> EXERCISE DESCRIPTION
Copy the records below line for line, with no changes.
>> begin STORED ROWS
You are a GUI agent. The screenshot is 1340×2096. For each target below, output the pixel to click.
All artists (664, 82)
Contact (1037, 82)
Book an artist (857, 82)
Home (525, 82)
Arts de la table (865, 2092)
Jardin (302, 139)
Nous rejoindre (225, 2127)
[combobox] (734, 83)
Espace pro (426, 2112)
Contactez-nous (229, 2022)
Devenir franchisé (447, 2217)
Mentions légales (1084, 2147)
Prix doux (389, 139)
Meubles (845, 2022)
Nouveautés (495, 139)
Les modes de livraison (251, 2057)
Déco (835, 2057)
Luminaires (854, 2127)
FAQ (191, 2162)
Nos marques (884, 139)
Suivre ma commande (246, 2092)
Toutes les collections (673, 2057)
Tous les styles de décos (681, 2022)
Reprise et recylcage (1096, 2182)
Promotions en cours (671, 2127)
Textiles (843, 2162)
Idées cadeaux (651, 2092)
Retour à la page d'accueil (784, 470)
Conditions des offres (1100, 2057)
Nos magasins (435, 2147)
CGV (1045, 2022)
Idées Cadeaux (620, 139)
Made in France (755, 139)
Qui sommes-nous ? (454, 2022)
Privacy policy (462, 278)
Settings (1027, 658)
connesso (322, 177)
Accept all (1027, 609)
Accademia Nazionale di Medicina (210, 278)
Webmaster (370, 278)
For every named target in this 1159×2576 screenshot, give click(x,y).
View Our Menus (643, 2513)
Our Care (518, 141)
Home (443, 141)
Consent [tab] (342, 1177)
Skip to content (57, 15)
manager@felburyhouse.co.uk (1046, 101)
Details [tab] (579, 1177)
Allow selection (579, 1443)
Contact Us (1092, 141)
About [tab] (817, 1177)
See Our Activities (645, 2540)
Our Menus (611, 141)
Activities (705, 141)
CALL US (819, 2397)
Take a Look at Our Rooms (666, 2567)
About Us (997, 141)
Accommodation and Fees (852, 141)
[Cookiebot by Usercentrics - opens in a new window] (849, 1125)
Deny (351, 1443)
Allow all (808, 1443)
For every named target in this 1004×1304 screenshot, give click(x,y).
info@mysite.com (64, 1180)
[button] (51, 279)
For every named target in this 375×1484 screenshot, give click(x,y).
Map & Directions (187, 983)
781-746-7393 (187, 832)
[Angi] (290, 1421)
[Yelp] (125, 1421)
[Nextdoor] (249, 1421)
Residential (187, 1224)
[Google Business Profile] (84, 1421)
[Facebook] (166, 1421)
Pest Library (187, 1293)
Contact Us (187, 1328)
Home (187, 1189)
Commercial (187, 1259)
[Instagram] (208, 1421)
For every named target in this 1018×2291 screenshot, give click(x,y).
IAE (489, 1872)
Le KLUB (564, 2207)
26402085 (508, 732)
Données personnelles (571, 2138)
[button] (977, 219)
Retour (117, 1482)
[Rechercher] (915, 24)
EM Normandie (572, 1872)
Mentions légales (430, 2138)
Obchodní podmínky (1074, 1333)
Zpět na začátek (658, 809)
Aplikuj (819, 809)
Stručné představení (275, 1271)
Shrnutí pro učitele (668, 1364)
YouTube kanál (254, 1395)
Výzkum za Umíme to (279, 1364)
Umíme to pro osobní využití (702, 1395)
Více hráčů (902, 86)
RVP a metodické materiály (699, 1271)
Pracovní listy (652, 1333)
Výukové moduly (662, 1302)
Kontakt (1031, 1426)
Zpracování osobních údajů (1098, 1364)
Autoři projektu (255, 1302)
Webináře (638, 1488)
>> end STORED ROWS
> EXERCISE SOLUTION
You are a GUI agent. The screenshot is 1340×2096. For each target below, output the pixel to click.
All artists (664, 82)
Contact (1037, 82)
Book an artist (857, 82)
Home (525, 82)
Arts de la table (865, 2092)
Jardin (302, 139)
Nous rejoindre (225, 2127)
[combobox] (734, 83)
Espace pro (426, 2112)
Contactez-nous (229, 2022)
Devenir franchisé (447, 2217)
Mentions légales (1084, 2147)
Prix doux (389, 139)
Meubles (845, 2022)
Nouveautés (495, 139)
Les modes de livraison (251, 2057)
Déco (835, 2057)
Luminaires (854, 2127)
FAQ (191, 2162)
Nos marques (884, 139)
Suivre ma commande (246, 2092)
Toutes les collections (673, 2057)
Tous les styles de décos (681, 2022)
Reprise et recylcage (1096, 2182)
Promotions en cours (671, 2127)
Textiles (843, 2162)
Idées cadeaux (651, 2092)
Retour à la page d'accueil (784, 470)
Conditions des offres (1100, 2057)
Nos magasins (435, 2147)
CGV (1045, 2022)
Idées Cadeaux (620, 139)
Made in France (755, 139)
Qui sommes-nous ? (454, 2022)
Privacy policy (462, 278)
Settings (1027, 658)
connesso (322, 177)
Accept all (1027, 609)
Accademia Nazionale di Medicina (210, 278)
Webmaster (370, 278)
For every named target in this 1159×2576 screenshot, give click(x,y).
View Our Menus (643, 2513)
Our Care (518, 141)
Home (443, 141)
Consent [tab] (342, 1177)
Skip to content (57, 15)
manager@felburyhouse.co.uk (1046, 101)
Details [tab] (579, 1177)
Allow selection (579, 1443)
Contact Us (1092, 141)
About [tab] (817, 1177)
See Our Activities (645, 2540)
Our Menus (611, 141)
Activities (705, 141)
CALL US (819, 2397)
Take a Look at Our Rooms (666, 2567)
About Us (997, 141)
Accommodation and Fees (852, 141)
[Cookiebot by Usercentrics - opens in a new window] (849, 1125)
Deny (351, 1443)
Allow all (808, 1443)
For every named target in this 1004×1304 screenshot, give click(x,y).
info@mysite.com (64, 1180)
[button] (51, 279)
For every named target in this 375×1484 screenshot, give click(x,y).
Map & Directions (187, 983)
781-746-7393 (187, 832)
[Angi] (290, 1421)
[Yelp] (125, 1421)
[Nextdoor] (249, 1421)
Residential (187, 1224)
[Google Business Profile] (84, 1421)
[Facebook] (166, 1421)
Pest Library (187, 1293)
Contact Us (187, 1328)
Home (187, 1189)
Commercial (187, 1259)
[Instagram] (208, 1421)
For every named target in this 1018×2291 screenshot, give click(x,y).
IAE (489, 1872)
Le KLUB (564, 2207)
26402085 (508, 732)
Données personnelles (571, 2138)
[button] (977, 219)
Retour (117, 1482)
[Rechercher] (915, 24)
EM Normandie (572, 1872)
Mentions légales (430, 2138)
Obchodní podmínky (1074, 1333)
Zpět na začátek (658, 809)
Aplikuj (819, 809)
Stručné představení (275, 1271)
Shrnutí pro učitele (668, 1364)
YouTube kanál (254, 1395)
Výzkum za Umíme to (279, 1364)
Umíme to pro osobní využití (702, 1395)
Více hráčů (902, 86)
RVP a metodické materiály (699, 1271)
Pracovní listy (652, 1333)
Výukové moduly (662, 1302)
Kontakt (1031, 1426)
Zpracování osobních údajů (1098, 1364)
Autoři projektu (255, 1302)
Webináře (638, 1488)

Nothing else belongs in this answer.